Infectar e se replicar dentro das próprias células que defendem o organismo. Essa é a estratégia do vírus HIV, causador da Aids, mas também é muito similar à utilizada pelo Sars-Cov-2, o vírus da Covid-19. Essa foi a conclusão de um estudo coordenado por pesquisadores da Universidade Estadual de Campinas (Unicamp).
De acordo com os cientistas brasileiros, o novo coronavírus afeta um tipo de linfócito conhecido como T CD4 – responsável por coordenar a chamada resposta imune adaptativa. Esse glóbulo branco auxilia tanto os linfócitos B a produzirem anticorpos como os linfócitos T CD8 (responsáveis por reconhecer e matar células infectadas) a se proliferarem.

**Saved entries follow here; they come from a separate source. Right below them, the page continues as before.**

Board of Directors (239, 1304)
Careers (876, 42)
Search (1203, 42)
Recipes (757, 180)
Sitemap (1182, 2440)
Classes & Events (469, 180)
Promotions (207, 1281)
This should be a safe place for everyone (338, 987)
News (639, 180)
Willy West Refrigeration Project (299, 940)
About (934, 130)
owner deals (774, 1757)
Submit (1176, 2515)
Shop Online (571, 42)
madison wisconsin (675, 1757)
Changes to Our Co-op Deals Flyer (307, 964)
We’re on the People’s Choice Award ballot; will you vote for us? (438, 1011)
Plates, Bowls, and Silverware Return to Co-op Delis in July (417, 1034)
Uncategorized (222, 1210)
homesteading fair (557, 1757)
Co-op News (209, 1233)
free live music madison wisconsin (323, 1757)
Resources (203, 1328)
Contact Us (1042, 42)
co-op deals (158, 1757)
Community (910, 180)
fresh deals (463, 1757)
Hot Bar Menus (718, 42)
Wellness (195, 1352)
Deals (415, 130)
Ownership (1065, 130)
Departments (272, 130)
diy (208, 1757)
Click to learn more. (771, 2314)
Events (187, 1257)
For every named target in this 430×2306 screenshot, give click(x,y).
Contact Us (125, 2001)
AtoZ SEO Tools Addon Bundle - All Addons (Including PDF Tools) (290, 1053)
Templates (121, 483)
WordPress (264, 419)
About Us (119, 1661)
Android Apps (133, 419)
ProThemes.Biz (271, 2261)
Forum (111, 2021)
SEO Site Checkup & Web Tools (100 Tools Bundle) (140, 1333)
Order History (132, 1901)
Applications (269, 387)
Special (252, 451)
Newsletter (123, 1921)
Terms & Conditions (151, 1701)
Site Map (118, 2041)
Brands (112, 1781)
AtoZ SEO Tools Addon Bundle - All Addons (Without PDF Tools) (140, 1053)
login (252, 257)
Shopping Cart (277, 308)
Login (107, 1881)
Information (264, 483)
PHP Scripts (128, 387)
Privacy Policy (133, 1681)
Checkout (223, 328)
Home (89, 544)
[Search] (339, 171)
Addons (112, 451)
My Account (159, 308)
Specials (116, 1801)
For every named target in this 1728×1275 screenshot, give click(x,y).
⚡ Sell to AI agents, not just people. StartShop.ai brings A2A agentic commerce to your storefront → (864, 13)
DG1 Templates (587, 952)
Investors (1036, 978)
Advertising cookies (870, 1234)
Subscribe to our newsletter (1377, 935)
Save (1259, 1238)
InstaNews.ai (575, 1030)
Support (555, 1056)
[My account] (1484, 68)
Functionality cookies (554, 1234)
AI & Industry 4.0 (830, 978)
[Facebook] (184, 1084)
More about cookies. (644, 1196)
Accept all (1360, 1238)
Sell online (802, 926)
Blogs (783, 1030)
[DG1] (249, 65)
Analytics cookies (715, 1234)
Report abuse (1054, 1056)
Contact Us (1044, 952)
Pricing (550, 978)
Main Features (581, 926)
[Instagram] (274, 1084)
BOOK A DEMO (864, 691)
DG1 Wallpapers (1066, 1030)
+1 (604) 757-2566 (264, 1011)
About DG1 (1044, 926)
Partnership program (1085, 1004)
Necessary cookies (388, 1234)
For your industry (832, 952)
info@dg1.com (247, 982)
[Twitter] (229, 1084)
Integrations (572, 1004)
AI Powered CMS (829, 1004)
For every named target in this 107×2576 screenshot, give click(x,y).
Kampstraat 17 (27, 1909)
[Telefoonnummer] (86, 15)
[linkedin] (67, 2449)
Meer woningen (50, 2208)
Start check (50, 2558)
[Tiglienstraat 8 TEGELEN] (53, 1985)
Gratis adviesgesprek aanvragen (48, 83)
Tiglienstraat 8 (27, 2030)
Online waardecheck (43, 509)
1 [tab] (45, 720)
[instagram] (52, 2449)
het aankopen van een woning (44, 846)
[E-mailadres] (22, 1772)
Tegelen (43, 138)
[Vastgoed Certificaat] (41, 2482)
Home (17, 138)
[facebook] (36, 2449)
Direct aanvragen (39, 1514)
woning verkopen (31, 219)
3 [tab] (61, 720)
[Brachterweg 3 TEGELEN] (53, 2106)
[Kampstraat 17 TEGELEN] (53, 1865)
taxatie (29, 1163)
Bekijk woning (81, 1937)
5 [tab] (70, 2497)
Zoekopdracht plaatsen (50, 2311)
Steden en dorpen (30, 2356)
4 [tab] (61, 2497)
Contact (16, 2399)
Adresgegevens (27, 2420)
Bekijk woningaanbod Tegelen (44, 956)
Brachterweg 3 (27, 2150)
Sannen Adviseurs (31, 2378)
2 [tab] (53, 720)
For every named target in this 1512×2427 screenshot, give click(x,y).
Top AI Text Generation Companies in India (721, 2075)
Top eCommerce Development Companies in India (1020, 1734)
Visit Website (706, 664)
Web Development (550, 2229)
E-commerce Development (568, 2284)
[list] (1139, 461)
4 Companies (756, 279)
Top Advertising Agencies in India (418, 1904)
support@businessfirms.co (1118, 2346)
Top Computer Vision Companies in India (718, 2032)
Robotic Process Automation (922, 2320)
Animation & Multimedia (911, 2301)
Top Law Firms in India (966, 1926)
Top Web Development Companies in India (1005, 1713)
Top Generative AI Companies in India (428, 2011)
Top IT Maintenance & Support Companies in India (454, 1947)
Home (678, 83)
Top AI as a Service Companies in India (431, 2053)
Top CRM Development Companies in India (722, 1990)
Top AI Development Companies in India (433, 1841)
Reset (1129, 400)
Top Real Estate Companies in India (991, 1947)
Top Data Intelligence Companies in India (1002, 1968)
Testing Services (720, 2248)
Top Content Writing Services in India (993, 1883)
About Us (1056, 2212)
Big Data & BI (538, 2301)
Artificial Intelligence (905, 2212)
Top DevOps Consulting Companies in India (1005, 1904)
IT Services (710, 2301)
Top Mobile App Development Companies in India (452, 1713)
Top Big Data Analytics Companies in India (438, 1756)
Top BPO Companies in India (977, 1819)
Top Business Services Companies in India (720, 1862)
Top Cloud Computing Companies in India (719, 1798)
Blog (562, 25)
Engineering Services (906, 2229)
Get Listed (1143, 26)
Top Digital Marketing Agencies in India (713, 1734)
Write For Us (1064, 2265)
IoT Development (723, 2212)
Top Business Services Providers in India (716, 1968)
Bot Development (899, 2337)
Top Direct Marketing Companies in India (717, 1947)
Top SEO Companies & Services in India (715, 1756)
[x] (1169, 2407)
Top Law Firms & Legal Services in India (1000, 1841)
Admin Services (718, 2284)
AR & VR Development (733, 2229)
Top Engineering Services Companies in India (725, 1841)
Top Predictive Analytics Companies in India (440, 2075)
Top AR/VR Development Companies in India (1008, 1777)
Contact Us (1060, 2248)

“Nossos resultados sugerem que, em alguns pacientes, o novo coronavírus pode causar um quadro de imunodeficiência aguda não apenas porque mata parte dos linfócitos T CD4, mas também porque prejudica a função dessas células”, explica o chefe do Departamento de Genética, Evolução, Microbiologia e Imunologia do Instituto de Biologia da Unicamp, Alessandro Farias.
A infecção por Sars-Cov-2 faz com que os linfócitos T CD8 se proliferem menos e os linfócitos B produzam anticorpos com menor afinidade e duração. “Seria um efeito semelhante ao do HIV, só que agudo”, completa Farias. O estudo foi divulgado na plataforma medRxiv e ainda está em processo de revisão por pares.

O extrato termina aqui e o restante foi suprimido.